Творческий процесс целиком держится на ассоциациях. «Сказал „я лежу“, сказал „в земле“ — развивай тему „лежу“, „земля“… Сказал реальное, перекрой более реальным, его — реальнейшим, потом сверхреальным. Каждый зародыш должен обрастать своим словарем… перекрывая одно движенье другим», — объяснял Мандельштам ссыльному собеседнику. Такой процесс, не ведя к публикации, становится непрерывным и бесконечным. Даже «Стихи о неизвестном солдате» в том виде, в каком мы их читаем, — не окончательный текст: Мандельштам колебался и над серединой его, и над концовкой. «Двойчатки» и «тройчатки» («одна тема и два развития») из исключения становятся почти правилом. Поэта поразила улыбка грудного ребенка воронежской писательницы — и он пишет стихотворение «Когда заулыбается дитя…» о том, как на радостную готовность к познанию встает из хаоса мир, желая быть познанным. Но улыбка эта еще бессмысленна — и ребенок превращается в ненавистно-пассивного Будду, улыбающегося в сонном окаменении («Внутри горы бездействует кумир…»). И происходит этот сдвиг настолько стихийно, что Мандельштам сам не понимает, о ком он пишет стихи, и подозревает, что это то ли его петербургский знакомый В. Шилейко, поэт и востоковед, то ли Сталин, затворившийся в Кремле. Мы говорили, что в стихотворении «Соломинка» образы становились текучими, теперь, в воронежских стихах, этот поток переливается уже из стихотворения в стихотворение.
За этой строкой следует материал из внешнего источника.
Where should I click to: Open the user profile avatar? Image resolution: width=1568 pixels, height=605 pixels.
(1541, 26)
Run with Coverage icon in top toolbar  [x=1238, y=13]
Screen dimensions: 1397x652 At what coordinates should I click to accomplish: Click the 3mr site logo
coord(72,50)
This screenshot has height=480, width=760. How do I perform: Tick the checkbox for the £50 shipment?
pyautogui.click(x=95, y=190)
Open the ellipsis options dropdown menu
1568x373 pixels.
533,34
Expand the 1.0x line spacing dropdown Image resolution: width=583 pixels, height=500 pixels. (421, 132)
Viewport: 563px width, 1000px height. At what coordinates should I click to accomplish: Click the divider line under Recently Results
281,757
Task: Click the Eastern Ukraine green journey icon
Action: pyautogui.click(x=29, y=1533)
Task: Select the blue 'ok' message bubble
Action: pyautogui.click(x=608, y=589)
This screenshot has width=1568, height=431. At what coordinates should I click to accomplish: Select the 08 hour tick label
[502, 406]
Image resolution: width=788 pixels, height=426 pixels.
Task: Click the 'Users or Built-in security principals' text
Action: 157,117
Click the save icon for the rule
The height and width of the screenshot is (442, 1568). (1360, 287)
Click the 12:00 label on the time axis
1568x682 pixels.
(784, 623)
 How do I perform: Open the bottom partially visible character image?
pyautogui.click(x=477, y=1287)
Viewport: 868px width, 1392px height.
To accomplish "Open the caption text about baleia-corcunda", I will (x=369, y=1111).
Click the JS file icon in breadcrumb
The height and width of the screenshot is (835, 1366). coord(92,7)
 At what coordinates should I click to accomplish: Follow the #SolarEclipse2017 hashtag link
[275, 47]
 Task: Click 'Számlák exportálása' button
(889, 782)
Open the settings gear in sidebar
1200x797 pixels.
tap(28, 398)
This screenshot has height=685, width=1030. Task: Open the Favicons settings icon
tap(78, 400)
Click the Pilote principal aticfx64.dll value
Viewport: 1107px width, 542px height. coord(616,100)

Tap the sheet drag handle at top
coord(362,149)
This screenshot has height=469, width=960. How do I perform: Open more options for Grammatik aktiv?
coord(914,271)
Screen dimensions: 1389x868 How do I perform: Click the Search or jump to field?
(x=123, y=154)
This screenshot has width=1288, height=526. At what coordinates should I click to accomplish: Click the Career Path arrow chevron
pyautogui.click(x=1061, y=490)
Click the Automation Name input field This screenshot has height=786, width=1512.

Мы отмечали, что два стихотворения 1922 г. о сеновале были по смыслу разнонаправленными — теперь в один день пишутся стихи о том, что снежные равнины чудесны и безгрешны, и о том, что по ним к нам ползет «народов будущих Иуда». Мандельштам не выравнивает эти мысли: он пишет так, потому что жизни свойственно «убивать и сейчас же ласкать». Одновременно со «Стансами» у него является четверостишие противоположного смысла, и читатель волен рассматривать это четверостишие как главное, а «Стансы» и оду как второстепенное[165]:

Все это не только стилистика — это мироощущение. Мандельштам последних лет разрывается между волей к жизни и волей к смерти. Внутреннее решение, принятое в год самоубийственной эпиграммы, остается непоколебленным, повторяющиеся восклицания «Я должен жить, хотя я дважды умер…» звучат напрасными самозаклинаниями. В то же время он действительно любит жизнь и хватается за жизнь — на фоне смерти эти переживания делаются особенно острыми. Сама смерть, вписываясь в его теперешнее приятие мира, становится иной — просветляющей: это смерть не от врагов, а от неведающих друзей. Об этом говорит небольшой цикл визионерски напряженных стихов о небесах, сложившийся в марте 1937 г., тотчас за «Неизвестным солдатом».





164

Ronen О. Mandelstam’s «Кащей» // Studies presented to prof. R. Jakobson by his students. Cambridge (Mass.), 1968, 252–264.

165

Кацис Л. Ф. Поэт и палач: опыт прочтения сталинских стихов. // Литературное обозрение, 1991, I, 46–54; Месс-Бейер И. Эзопов язык в поэзии Мандельштама тридцатых годов // RL 29 (1991), 243–394.